En principe, la bonne foi est toujours présumée et c’est aux créanciers et à la commission d’établir la mauvaise foi.

Si elle est établie, le dossier est déclaré irrecevable par la commission.

2. Lorsque les ressources et l’actif réalisables permettent les mesures de traitement (plan ou moratoire).

Un plan est dressé par la commission conformément aux dispositions prévues par les articles L. 331-6, L. 331-7, L. 331-7-1 et L. 331-7-2 du Code de la Consommation.

3. Lorsque le débiteur se trouve dans une situation irrémédiablement compromise :

Cette situation est définie par l’impossibilité manifeste de mettre en oeuvre des mesures de traitement , c’est-à-dire le plan ou le moratoire.

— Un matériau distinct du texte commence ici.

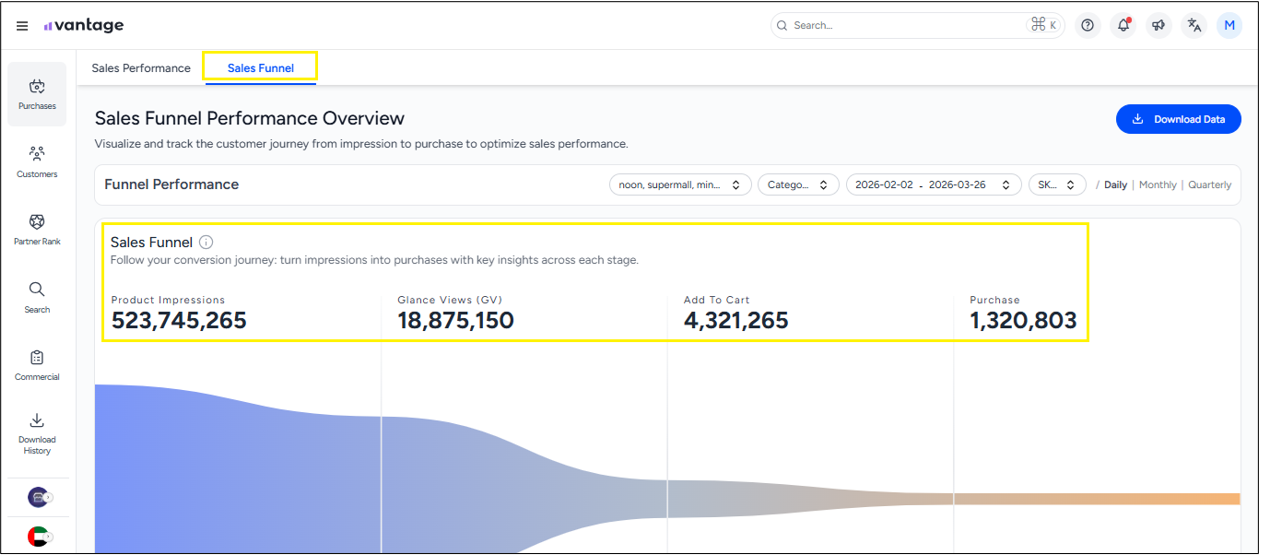Expand the noon, supermall marketplace dropdown
1261x557 pixels.
coord(680,185)
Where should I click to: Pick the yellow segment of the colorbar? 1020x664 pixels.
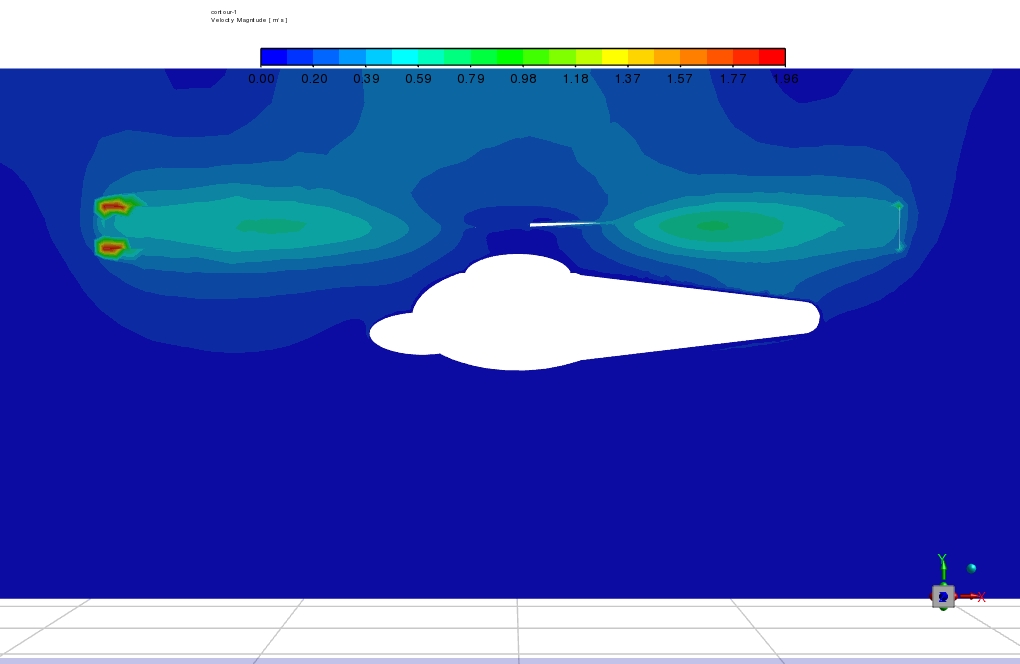tap(614, 57)
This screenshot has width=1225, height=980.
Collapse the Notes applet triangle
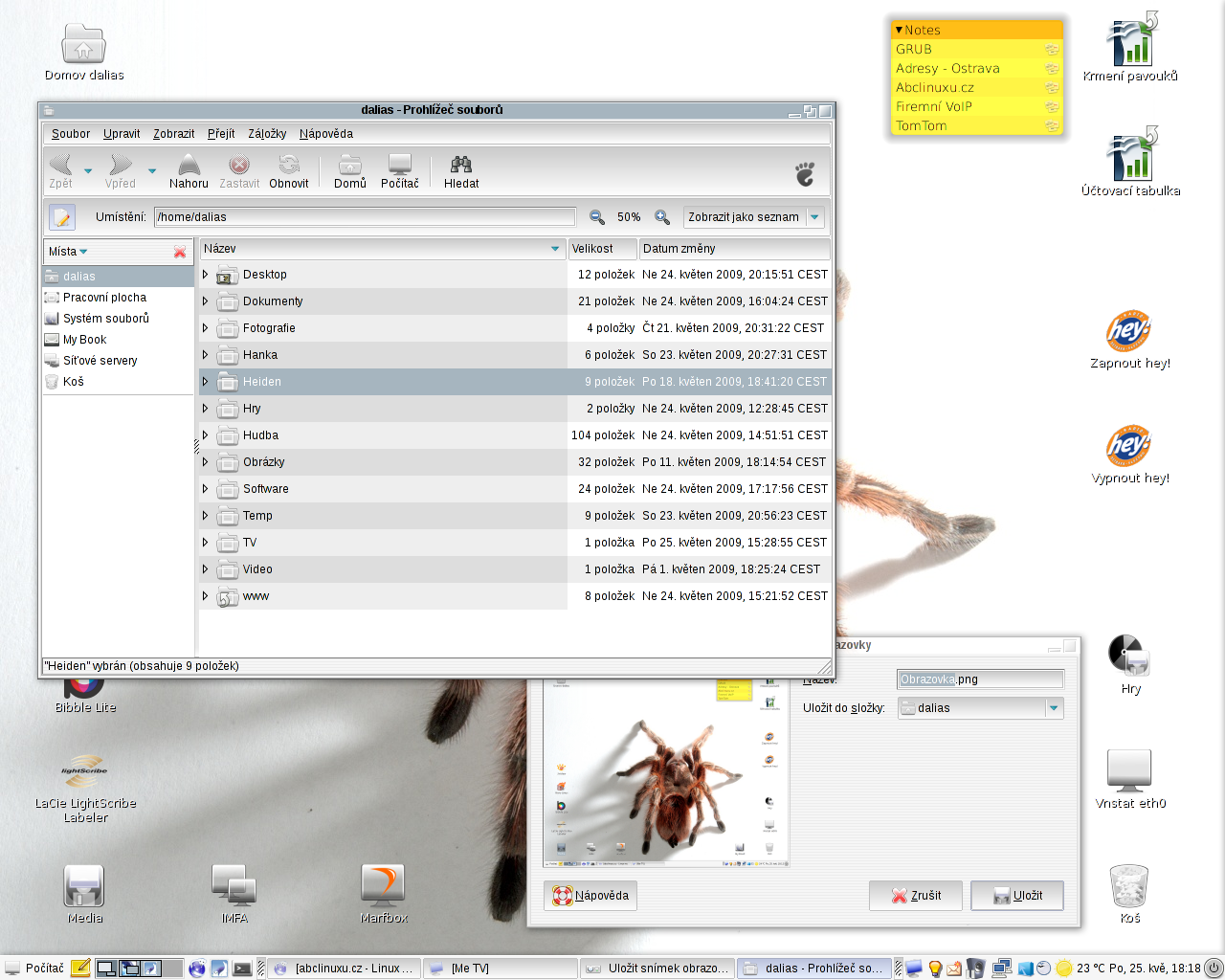tap(899, 31)
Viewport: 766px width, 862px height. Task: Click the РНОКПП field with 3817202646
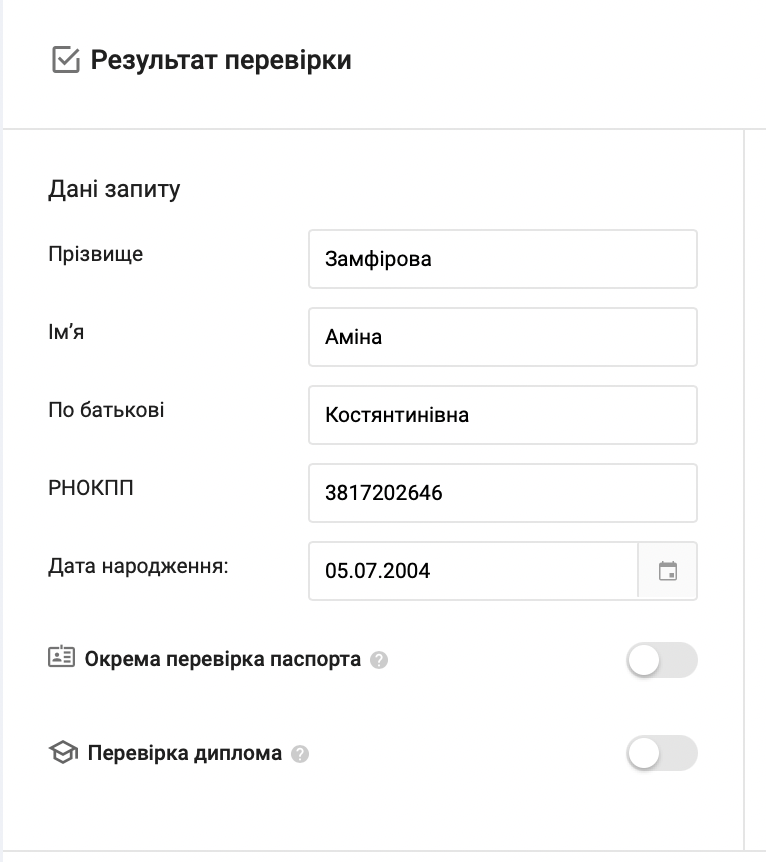tap(502, 493)
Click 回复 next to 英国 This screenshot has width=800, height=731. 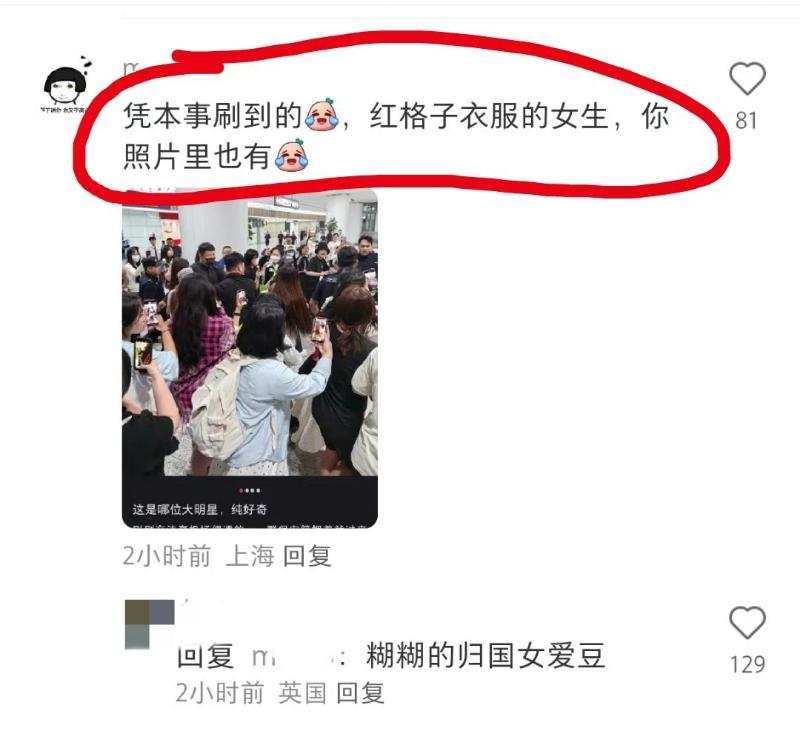pos(360,693)
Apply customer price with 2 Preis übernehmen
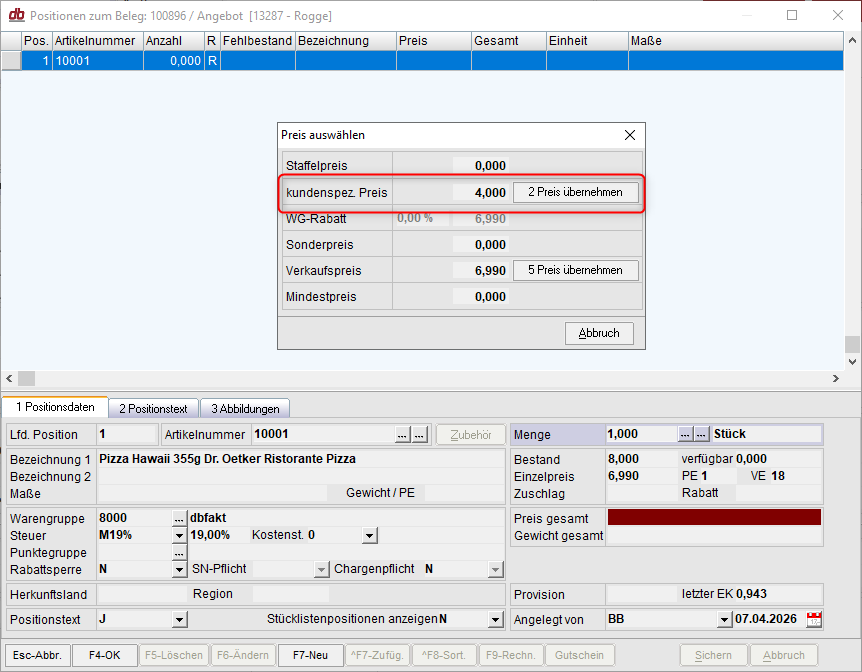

- si le débiteur ne possède que des biens meublants nécessaires à la vie courante et des biens non professionnels indispensables à l’exercice de son activité professionnelle ou si le débiteur ne possède qu’un actif dépourvu de valeur marchande ou dont les frais de vente seraient manifestement disproportionnés au regard de leur valeur vénale :

La commission peut alors recommander un rétablissement personnel sans liquidation judiciaire .

- Si le débiteur n’est pas dans la première hypothèse mais possède un petit patrimoine susceptible d’être vendu :

La commission pourra saisir, avec l’accord du débiteur, le juge du Tribunal d’Instance aux fins de procéder à une procédure de rétablissement personnel avec liquidation judiciaire.

La production des créances

Après avoir été informés par la commission du passif de leur débiteur, les créanciers disposent d’un délai de délai de trente jours pour fournir, en cas de désaccord sur cet état, les justifications de leurs créances en principal, intérêts et accessoires.(article L.331-3 du Code de la Consommation ).

L’information de la caution du débiteur

Lorsque la commission constate que le remboursement d’une ou plusieurs dettes du débiteur
principal est garanti par un cautionnement, elle informe la caution de l’ouverture de la procédure.

La caution peut faire connaître par écrit à la commission ses observations.(L.331-3 du Code de la Consommation.)